Неизвестно откуда появился Шидель и встал, положив руку на большую медную задвижку. Он смотрел мимо Александры, прямо на хозяина, они собирались устроить ей ловушку. Она решила, что сосчитает до пяти и начнет кричать, но, наверное, Ван Хорн кивнул, и щеколда открылась на счет «три».
Позади нее Ван Хорн сказал:
— Я бы предложил подвезти вас назад, до дороги, но вода очень быстро прибывает. — Он задыхался: эмфизема легких, слишком много курит или слишком долго дышал выхлопными газами на Манхэттене. Ему действительно нужна заботливая жена.
— Но вы обещали, что я успею.
— Послушайте, откуда, черт возьми, мне знать? Я ведь здесь недавно. Пошли в дом и посидим по-семейному.
Дорога огибала лужайку, поросшую травой и обрамленную статуями из известняка — их не пощадили время и вандалы, лишив рук и носов, — и вела к тому месту, где дамба смыкалась с краем острова. За увитыми лозой воротами тянулся неопрятный берег, покрытый сорными травами: морским золотарником и пляжным дурнишником с огромными обвисшими листьями, гравием и обломками старого асфальта. Травы вздрагивали под пронизывающим холодным ветром, который дул со стороны затопленного болота. Низкое небо заполнили слоистые, как бекон, серые тучи; четко вырисовывалась лишь большая цапля, не белая, обычная серая, она медленно вышагивала, направляясь к пляжной дороге, а ее желтый клюв был цветом похож на оставленную неподалеку «субару». То тут, то там тускло сверкала вода, переплескиваясь через дамбу. У Александры к горлу подступил комок:
— Как это могло случиться, ведь не прошло и часа?!

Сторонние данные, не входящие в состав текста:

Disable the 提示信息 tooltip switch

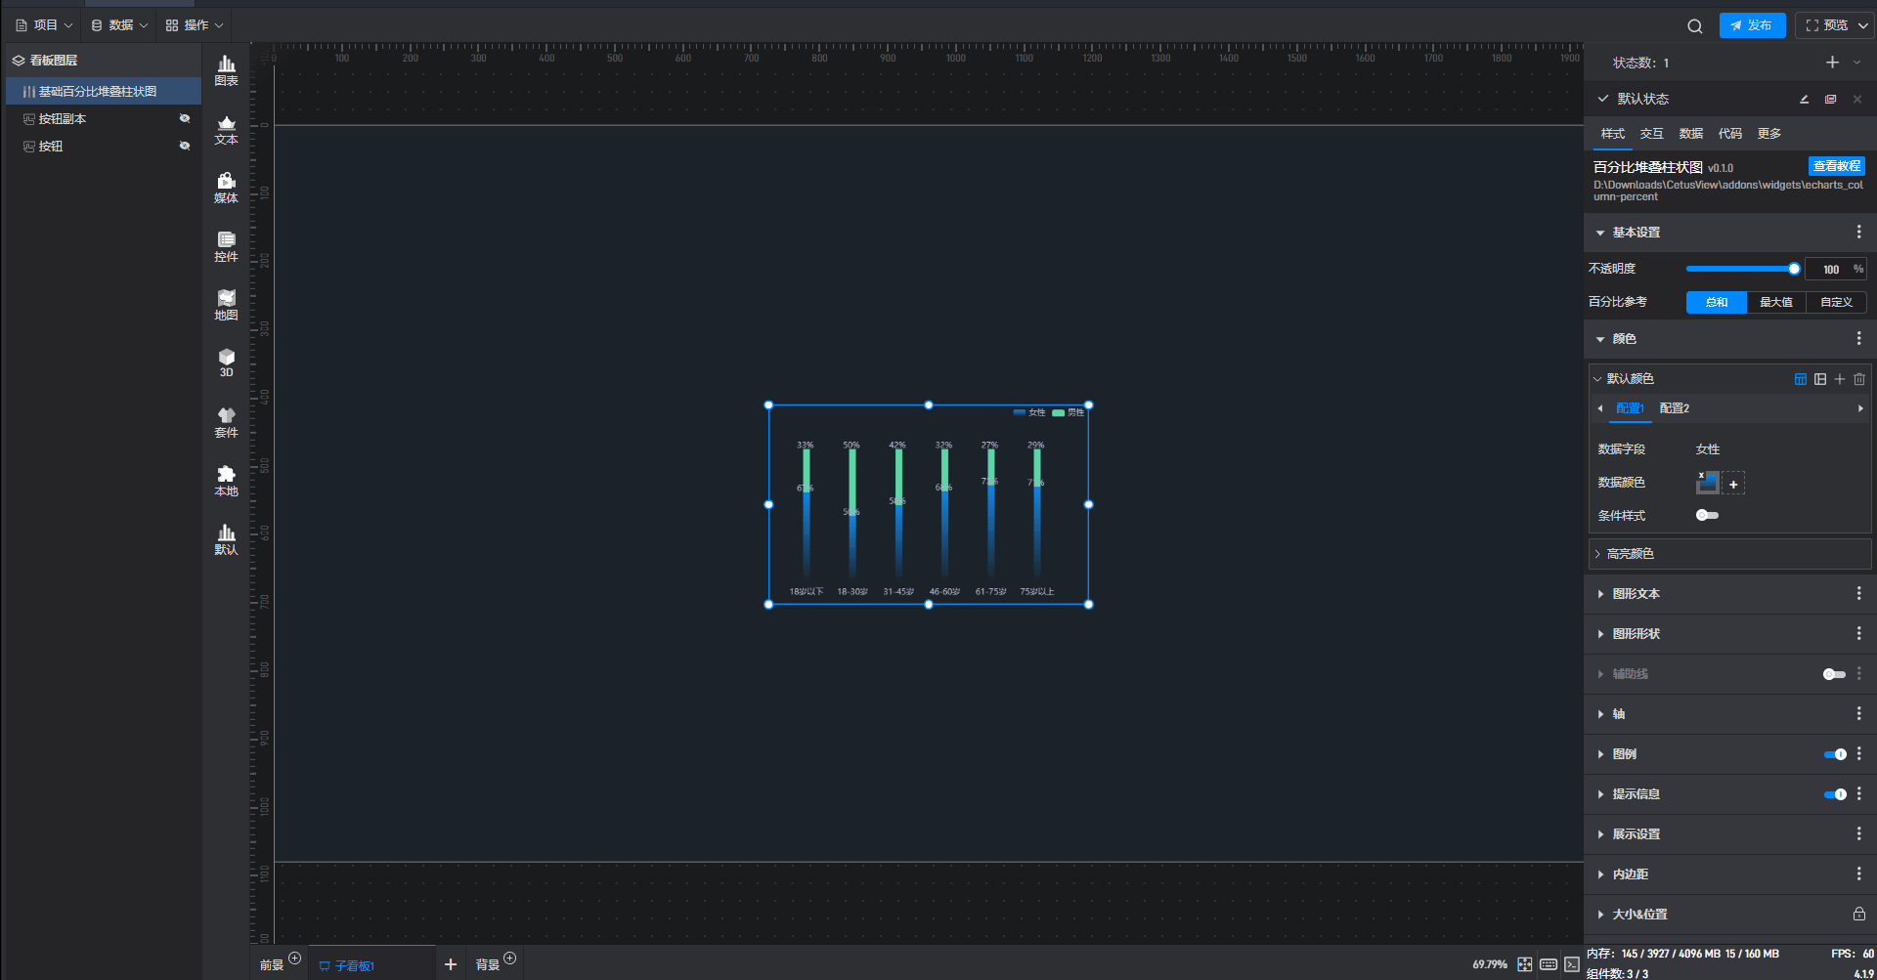pyautogui.click(x=1835, y=794)
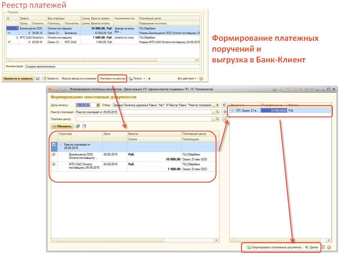Viewport: 340px width, 254px height.
Task: Click the favorites star icon in title bar
Action: (x=63, y=89)
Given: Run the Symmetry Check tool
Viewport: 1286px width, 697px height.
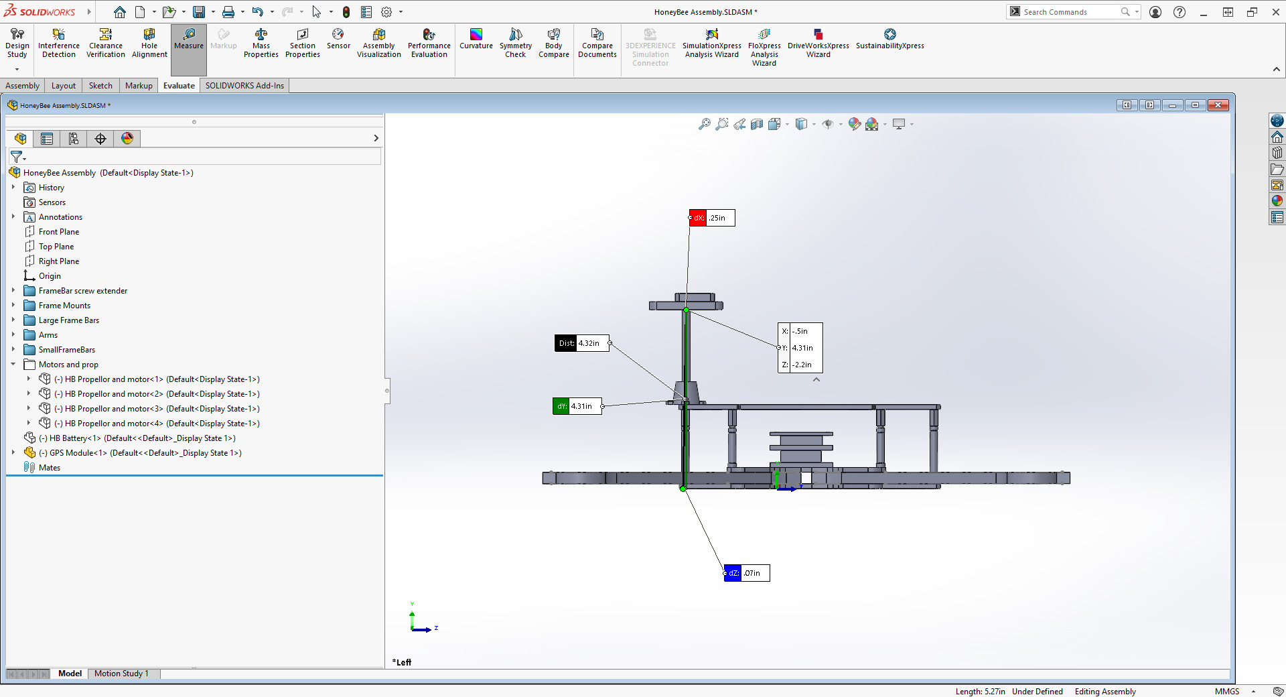Looking at the screenshot, I should [515, 43].
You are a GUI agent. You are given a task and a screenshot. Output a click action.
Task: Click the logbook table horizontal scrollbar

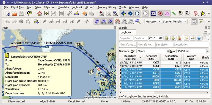[x=164, y=93]
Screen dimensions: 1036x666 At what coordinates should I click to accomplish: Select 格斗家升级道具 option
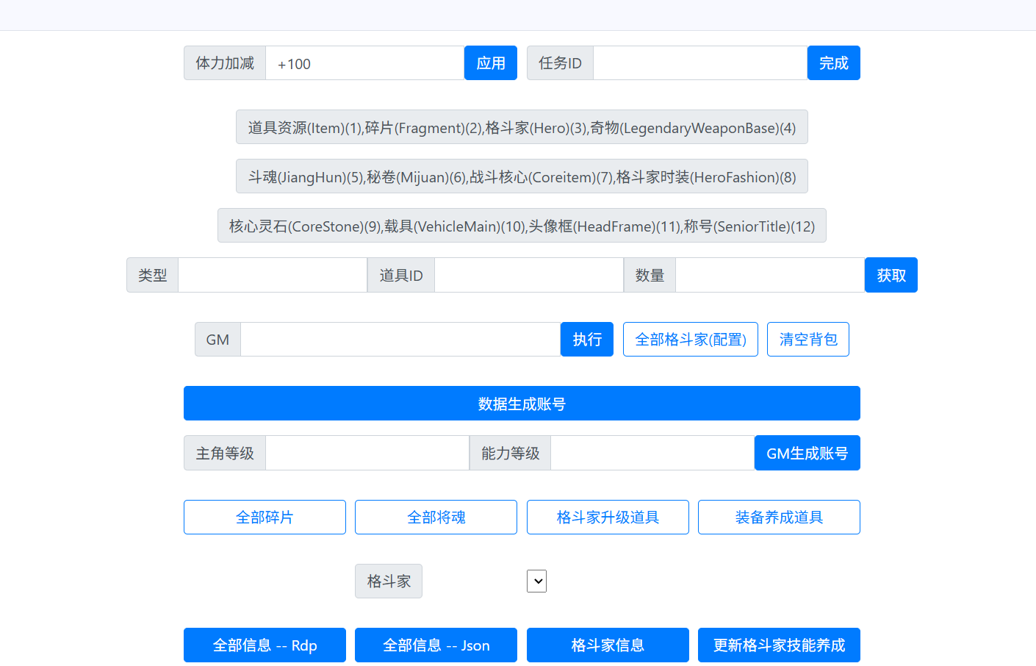[608, 517]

— Когда тебе хорошо… — пробормотал он.
— Хорошо, но не такой же ценой. Я не смогу вернуться!
— Послушайте, — сказал на ухо Ван Хорн и осторожно взял ее под руку так, что она сразу почувствовала сквозь ткань его прикосновение. — Пойдемте обратно и позвоните вашим малышам, а Фидель сварганит нам легкий ужин. Он готовит потрясающий соус «чили».
— Дело не в детях, а в собаке, — воскликнула она. — Коул с ума сойдет. Какая здесь глубина?

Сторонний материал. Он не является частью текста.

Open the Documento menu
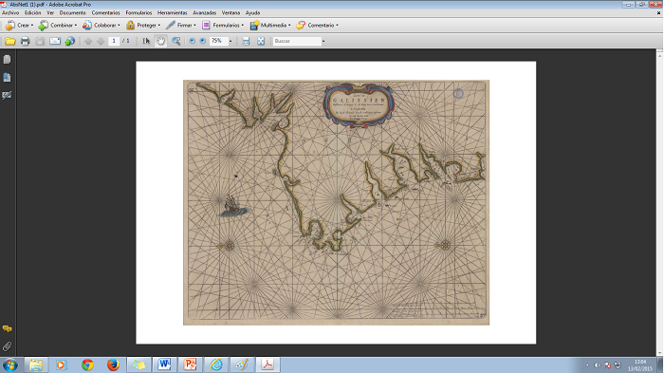Viewport: 664px width, 373px height. click(x=72, y=12)
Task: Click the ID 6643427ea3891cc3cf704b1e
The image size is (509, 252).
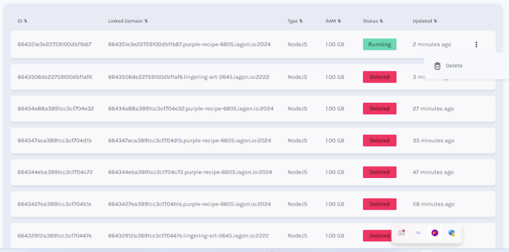Action: [x=54, y=204]
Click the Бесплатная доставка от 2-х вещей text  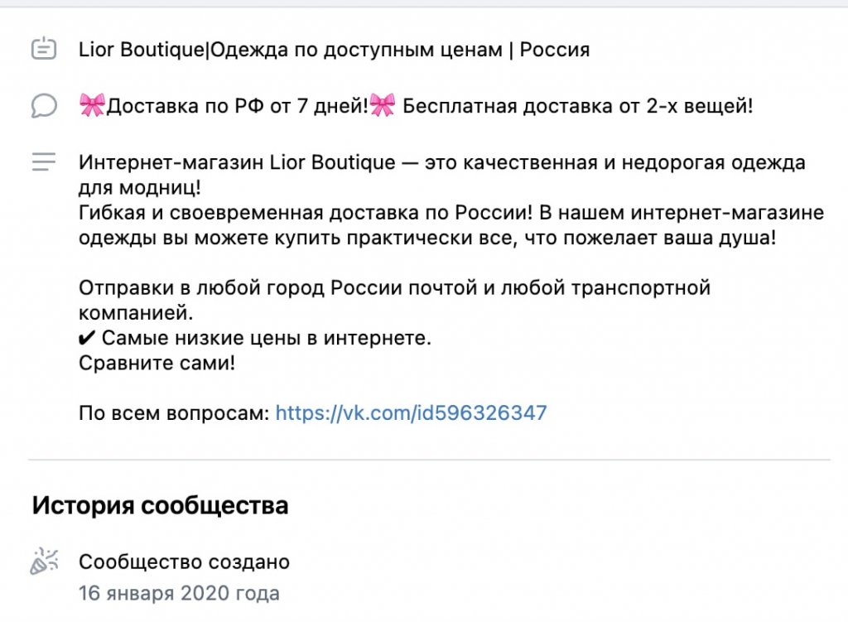coord(578,106)
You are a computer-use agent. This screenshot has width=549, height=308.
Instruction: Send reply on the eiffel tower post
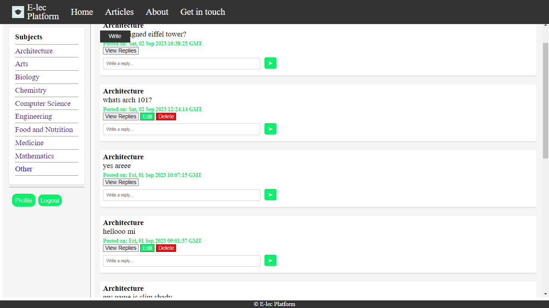point(270,63)
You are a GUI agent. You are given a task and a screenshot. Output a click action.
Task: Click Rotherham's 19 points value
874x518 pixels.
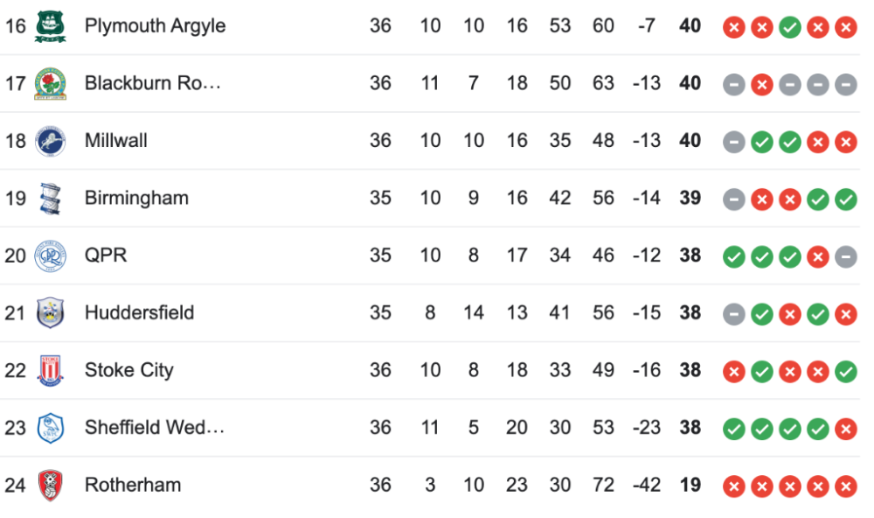coord(690,486)
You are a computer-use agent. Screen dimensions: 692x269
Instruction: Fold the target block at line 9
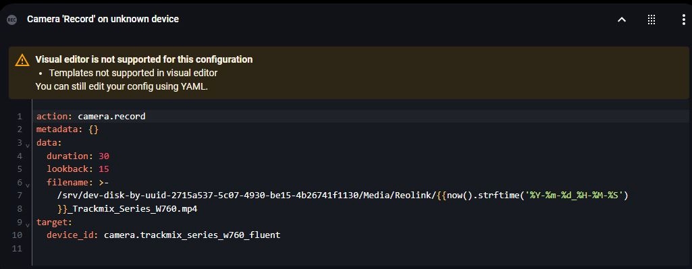point(28,225)
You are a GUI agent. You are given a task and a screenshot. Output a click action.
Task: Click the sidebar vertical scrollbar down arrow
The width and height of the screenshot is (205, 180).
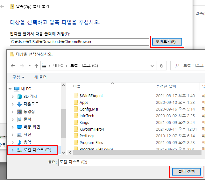click(63, 153)
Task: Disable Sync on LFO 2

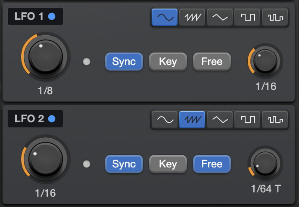Action: tap(124, 164)
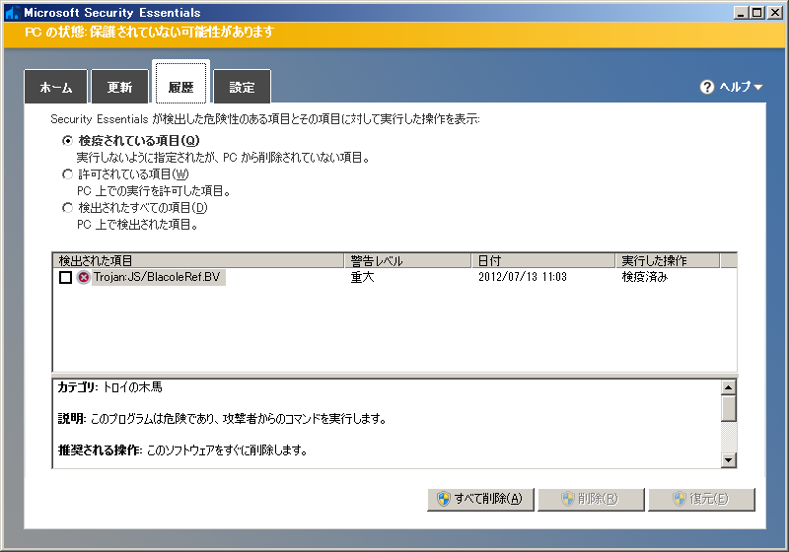This screenshot has width=789, height=552.
Task: Click the details pane scroll-down arrow
Action: coord(729,459)
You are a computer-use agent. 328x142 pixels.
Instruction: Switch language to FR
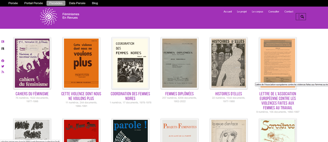[x=3, y=49]
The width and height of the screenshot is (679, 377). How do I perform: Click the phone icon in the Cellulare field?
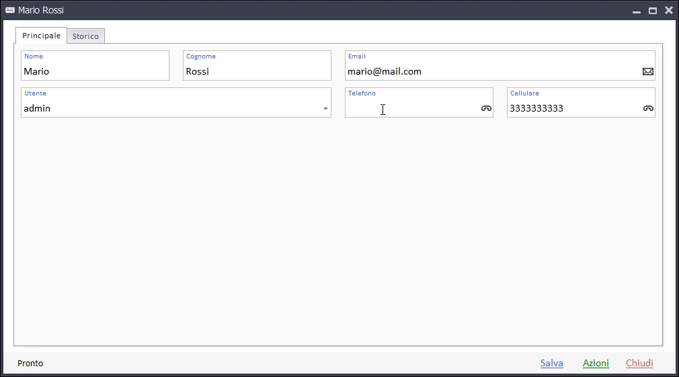[x=648, y=108]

— Не знаю, полметра, а может, метр, поближе к середине. Я пытался проехать здесь по воде, но застрял и распрощался с прекрасной старой немецкой машиной. Если в тормоза и коробку передач попадет соленая вода, машина уже никогда не будет ездить, как прежде. Это все равно, что пользоваться мебелью вишневого дерева, в которую постреляли из ружья.
— Пойду вброд, — сказала Александра и стряхнула со своей руки его пальцы, но прежде, словно угадав ее мысли, он быстро и сильно ущипнул ее.
— Замочите брюки. В это время года вода страшно холодная.